В тот день, когда вода официально провозглашается полезной для здоровья, становится величайшим днем в истории городка. На площади устанавливают новый каменный фонтан – памятник прогрессу и будущему процветанию. Вместо какого-нибудь бодрого изречения на латыни или французском на фонтане вырезают результаты химического анализа, который был проведен в муниципальной лаборатории. «Вода обладает выдающимися органолептическими свойствами. Она свежа, легка и практически не содержит органических веществ и бактерий… Тест на наличие болезнетворных микробов: отрицательный… Утверждено министром здравоохранения».
Перед тем как городок начинает принимать первых больных и умирающих, волки и медведи застрелены или посажены в зверинец, поставлена ограда, не допускающая свиней и овец на главную улицу, безобразные нищие и сумасшедшие отправлены в муниципальную богадельню.

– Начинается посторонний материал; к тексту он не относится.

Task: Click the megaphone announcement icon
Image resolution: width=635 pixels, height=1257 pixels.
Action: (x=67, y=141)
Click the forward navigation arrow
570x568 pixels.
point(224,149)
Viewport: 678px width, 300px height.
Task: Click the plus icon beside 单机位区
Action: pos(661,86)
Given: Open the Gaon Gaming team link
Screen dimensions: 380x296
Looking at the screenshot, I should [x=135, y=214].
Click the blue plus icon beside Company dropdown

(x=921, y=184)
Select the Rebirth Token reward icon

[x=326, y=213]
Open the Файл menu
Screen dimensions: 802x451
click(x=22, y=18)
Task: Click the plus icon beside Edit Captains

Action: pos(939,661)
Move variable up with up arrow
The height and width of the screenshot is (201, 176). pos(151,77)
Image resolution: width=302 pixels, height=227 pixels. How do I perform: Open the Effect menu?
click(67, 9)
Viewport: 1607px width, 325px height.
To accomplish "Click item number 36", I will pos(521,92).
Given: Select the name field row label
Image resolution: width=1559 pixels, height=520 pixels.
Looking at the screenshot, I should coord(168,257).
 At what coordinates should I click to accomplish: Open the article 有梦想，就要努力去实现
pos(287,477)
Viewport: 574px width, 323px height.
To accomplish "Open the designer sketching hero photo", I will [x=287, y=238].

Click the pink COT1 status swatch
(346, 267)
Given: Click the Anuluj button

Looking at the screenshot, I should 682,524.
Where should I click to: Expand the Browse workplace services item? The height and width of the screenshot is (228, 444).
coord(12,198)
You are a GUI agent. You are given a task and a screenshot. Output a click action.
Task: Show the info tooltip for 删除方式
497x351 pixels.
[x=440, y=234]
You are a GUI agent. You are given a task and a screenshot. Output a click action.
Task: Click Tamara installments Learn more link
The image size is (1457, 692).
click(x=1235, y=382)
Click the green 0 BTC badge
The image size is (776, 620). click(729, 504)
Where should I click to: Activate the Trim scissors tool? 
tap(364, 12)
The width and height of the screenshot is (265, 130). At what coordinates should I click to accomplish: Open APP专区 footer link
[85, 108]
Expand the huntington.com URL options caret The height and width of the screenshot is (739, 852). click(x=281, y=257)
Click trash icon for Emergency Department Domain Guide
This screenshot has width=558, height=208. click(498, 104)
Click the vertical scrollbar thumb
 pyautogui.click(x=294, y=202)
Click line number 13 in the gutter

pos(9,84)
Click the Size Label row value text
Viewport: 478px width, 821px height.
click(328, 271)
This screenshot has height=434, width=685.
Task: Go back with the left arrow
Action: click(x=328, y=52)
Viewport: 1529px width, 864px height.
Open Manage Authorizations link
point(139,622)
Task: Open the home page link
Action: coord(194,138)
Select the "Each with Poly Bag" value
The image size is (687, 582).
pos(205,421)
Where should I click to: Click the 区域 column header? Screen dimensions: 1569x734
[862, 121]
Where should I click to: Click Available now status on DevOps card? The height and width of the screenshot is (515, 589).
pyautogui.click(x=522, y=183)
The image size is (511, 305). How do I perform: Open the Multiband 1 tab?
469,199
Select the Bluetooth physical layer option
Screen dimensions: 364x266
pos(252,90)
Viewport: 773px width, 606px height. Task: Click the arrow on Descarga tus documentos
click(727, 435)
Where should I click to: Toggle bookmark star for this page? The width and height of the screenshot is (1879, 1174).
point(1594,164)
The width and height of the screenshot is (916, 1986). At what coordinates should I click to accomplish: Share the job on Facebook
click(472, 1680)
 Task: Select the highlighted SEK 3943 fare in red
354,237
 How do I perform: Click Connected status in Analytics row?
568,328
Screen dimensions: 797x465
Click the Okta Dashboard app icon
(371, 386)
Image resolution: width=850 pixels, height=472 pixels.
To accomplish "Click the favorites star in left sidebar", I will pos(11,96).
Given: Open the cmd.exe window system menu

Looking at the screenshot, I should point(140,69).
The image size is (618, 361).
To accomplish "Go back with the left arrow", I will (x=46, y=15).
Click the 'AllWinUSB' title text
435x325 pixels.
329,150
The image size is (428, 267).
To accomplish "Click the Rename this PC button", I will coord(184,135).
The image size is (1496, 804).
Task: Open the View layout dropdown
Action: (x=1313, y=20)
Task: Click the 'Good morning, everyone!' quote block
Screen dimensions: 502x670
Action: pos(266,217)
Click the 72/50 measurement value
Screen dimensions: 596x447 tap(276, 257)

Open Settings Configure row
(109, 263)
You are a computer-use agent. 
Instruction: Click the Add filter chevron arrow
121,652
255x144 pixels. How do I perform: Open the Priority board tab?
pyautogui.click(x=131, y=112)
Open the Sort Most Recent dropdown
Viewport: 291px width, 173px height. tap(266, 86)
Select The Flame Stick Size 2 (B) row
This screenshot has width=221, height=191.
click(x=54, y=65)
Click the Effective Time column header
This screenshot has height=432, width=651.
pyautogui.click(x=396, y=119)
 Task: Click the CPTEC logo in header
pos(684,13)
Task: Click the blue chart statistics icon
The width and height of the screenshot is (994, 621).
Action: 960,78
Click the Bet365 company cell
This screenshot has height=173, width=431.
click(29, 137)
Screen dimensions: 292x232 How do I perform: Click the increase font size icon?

Старая гостиница, где останавливались пассажиры дилижансов, отремонтирована и имеет более новый вид, в спешке построены несколько новых домов – дополнительные помещения для приезжих. Если удается найти предпринимателя, который взялся бы за устройство парка, возникает маленький парк с деревьями и скамейками. Какую-нибудь местную женщину, немного говорящую по-французски, одевают в белую униформу и сажают в будку собирать плату с посетителей. Сами купальни – образец соблюдения общественной иерархии. Титулованные особы и крупные промышленники, чьи имена появляются в новых изданиях брошюры местного врача, выпивают свои стаканчики воды и принимают «шотландский душ» (чередование горячего и холодного душа. – Авт.) в мраморном зале. Ниже по склону холма мелкие буржуа и солдаты на государственной пенсии купаются в воде, которая уже омыла богачей.